Directions for this task
Copy the records below exactly.
*** Opening Extracted entries ***
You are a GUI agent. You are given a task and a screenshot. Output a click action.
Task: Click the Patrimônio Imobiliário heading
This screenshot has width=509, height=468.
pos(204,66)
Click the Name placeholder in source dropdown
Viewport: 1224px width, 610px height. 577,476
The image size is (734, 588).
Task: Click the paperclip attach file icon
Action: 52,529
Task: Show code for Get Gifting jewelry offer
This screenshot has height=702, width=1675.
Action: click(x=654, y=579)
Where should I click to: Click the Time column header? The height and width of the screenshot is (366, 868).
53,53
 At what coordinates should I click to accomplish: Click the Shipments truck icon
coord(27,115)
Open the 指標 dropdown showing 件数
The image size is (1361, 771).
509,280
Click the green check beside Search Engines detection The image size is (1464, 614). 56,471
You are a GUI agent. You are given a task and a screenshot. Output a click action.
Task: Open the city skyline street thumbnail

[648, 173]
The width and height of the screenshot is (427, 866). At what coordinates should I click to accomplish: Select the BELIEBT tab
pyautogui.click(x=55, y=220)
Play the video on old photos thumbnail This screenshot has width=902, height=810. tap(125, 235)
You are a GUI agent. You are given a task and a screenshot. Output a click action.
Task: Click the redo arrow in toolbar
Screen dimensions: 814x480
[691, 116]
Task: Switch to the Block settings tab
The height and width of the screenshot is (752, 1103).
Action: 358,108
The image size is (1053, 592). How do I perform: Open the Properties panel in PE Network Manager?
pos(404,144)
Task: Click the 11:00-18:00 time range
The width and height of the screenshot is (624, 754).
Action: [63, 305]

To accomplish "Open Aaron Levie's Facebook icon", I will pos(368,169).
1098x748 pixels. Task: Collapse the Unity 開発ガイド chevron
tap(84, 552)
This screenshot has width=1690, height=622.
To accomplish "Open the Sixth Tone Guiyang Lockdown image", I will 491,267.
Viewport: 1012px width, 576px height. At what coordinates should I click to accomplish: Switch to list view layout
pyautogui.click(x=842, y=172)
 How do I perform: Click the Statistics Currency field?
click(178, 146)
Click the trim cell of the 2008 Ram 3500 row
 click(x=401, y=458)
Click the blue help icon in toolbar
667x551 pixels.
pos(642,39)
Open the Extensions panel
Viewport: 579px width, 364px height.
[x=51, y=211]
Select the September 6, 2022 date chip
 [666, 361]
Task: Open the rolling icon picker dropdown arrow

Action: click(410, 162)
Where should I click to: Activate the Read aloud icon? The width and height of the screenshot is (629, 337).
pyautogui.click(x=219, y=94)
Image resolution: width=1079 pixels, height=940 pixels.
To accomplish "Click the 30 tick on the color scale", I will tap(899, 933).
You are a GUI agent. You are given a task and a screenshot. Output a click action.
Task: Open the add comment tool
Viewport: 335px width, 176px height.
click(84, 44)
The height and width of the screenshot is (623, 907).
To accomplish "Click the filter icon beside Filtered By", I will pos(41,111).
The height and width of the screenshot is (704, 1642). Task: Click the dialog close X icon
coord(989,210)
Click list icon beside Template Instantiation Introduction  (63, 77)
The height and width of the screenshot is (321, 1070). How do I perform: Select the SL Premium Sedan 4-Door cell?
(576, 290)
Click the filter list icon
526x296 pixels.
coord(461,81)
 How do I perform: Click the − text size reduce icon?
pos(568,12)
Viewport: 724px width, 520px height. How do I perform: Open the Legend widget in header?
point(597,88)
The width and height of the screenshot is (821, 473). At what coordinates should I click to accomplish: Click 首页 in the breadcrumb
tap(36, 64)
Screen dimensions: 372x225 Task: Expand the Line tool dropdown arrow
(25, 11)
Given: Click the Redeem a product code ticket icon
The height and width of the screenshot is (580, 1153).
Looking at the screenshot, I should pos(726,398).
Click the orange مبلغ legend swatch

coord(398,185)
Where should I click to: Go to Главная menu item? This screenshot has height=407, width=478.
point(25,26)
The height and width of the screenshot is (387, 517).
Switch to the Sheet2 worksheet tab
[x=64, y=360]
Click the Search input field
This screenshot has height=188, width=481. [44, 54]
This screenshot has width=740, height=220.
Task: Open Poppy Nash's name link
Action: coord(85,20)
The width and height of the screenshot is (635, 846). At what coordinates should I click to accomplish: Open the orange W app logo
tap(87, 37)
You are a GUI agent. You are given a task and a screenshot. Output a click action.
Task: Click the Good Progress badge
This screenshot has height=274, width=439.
*** Closing Extracted entries ***
Written reply
You are a GUI agent. You are given a task and a screenshot. Output a click action.
Task: Click the Patrimônio Imobiliário heading
This screenshot has width=509, height=468.
pos(204,66)
Click the Name placeholder in source dropdown
Viewport: 1224px width, 610px height. 577,476
The image size is (734, 588).
Task: Click the paperclip attach file icon
Action: 52,529
Task: Show code for Get Gifting jewelry offer
This screenshot has height=702, width=1675.
Action: click(x=654, y=579)
Where should I click to: Click the Time column header? The height and width of the screenshot is (366, 868).
53,53
 At what coordinates should I click to accomplish: Click the Shipments truck icon
coord(27,115)
Open the 指標 dropdown showing 件数
The image size is (1361, 771).
509,280
Click the green check beside Search Engines detection The image size is (1464, 614). 56,471
You are a GUI agent. You are given a task and a screenshot. Output a click action.
Task: Open the city skyline street thumbnail

[648, 173]
The width and height of the screenshot is (427, 866). At what coordinates should I click to accomplish: Select the BELIEBT tab
pyautogui.click(x=55, y=220)
Play the video on old photos thumbnail This screenshot has width=902, height=810. tap(125, 235)
You are a GUI agent. You are given a task and a screenshot. Output a click action.
Task: Click the redo arrow in toolbar
Screen dimensions: 814x480
[691, 116]
Task: Switch to the Block settings tab
The height and width of the screenshot is (752, 1103).
Action: 358,108
The image size is (1053, 592). How do I perform: Open the Properties panel in PE Network Manager?
pos(404,144)
Task: Click the 11:00-18:00 time range
The width and height of the screenshot is (624, 754).
Action: [63, 305]

To accomplish "Open Aaron Levie's Facebook icon", I will pos(368,169).
1098x748 pixels. Task: Collapse the Unity 開発ガイド chevron
tap(84, 552)
This screenshot has width=1690, height=622.
To accomplish "Open the Sixth Tone Guiyang Lockdown image", I will 491,267.
Viewport: 1012px width, 576px height. At what coordinates should I click to accomplish: Switch to list view layout
pyautogui.click(x=842, y=172)
 How do I perform: Click the Statistics Currency field?
click(178, 146)
Click the trim cell of the 2008 Ram 3500 row
 click(x=401, y=458)
Click the blue help icon in toolbar
667x551 pixels.
pos(642,39)
Open the Extensions panel
Viewport: 579px width, 364px height.
[x=51, y=211]
Select the September 6, 2022 date chip
 [666, 361]
Task: Open the rolling icon picker dropdown arrow

Action: click(410, 162)
Where should I click to: Activate the Read aloud icon? The width and height of the screenshot is (629, 337).
pyautogui.click(x=219, y=94)
Image resolution: width=1079 pixels, height=940 pixels.
To accomplish "Click the 30 tick on the color scale", I will tap(899, 933).
You are a GUI agent. You are given a task and a screenshot. Output a click action.
Task: Open the add comment tool
Viewport: 335px width, 176px height.
click(84, 44)
The height and width of the screenshot is (623, 907).
To accomplish "Click the filter icon beside Filtered By", I will pos(41,111).
The height and width of the screenshot is (704, 1642). Task: Click the dialog close X icon
coord(989,210)
Click list icon beside Template Instantiation Introduction  (63, 77)
The height and width of the screenshot is (321, 1070). How do I perform: Select the SL Premium Sedan 4-Door cell?
(576, 290)
Click the filter list icon
526x296 pixels.
coord(461,81)
 How do I perform: Click the − text size reduce icon?
pos(568,12)
Viewport: 724px width, 520px height. How do I perform: Open the Legend widget in header?
point(597,88)
The width and height of the screenshot is (821, 473). At what coordinates should I click to accomplish: Click 首页 in the breadcrumb
tap(36, 64)
Screen dimensions: 372x225 Task: Expand the Line tool dropdown arrow
(25, 11)
Given: Click the Redeem a product code ticket icon
The height and width of the screenshot is (580, 1153).
Looking at the screenshot, I should pos(726,398).
Click the orange مبلغ legend swatch

coord(398,185)
Where should I click to: Go to Главная menu item? This screenshot has height=407, width=478.
point(25,26)
The height and width of the screenshot is (387, 517).
Switch to the Sheet2 worksheet tab
[x=64, y=360]
Click the Search input field
This screenshot has height=188, width=481. [44, 54]
This screenshot has width=740, height=220.
Task: Open Poppy Nash's name link
Action: coord(85,20)
The width and height of the screenshot is (635, 846). At what coordinates should I click to accomplish: Open the orange W app logo
tap(87, 37)
You are a GUI agent. You are given a task and a screenshot. Output a click action.
Task: Click the Good Progress badge
This screenshot has height=274, width=439.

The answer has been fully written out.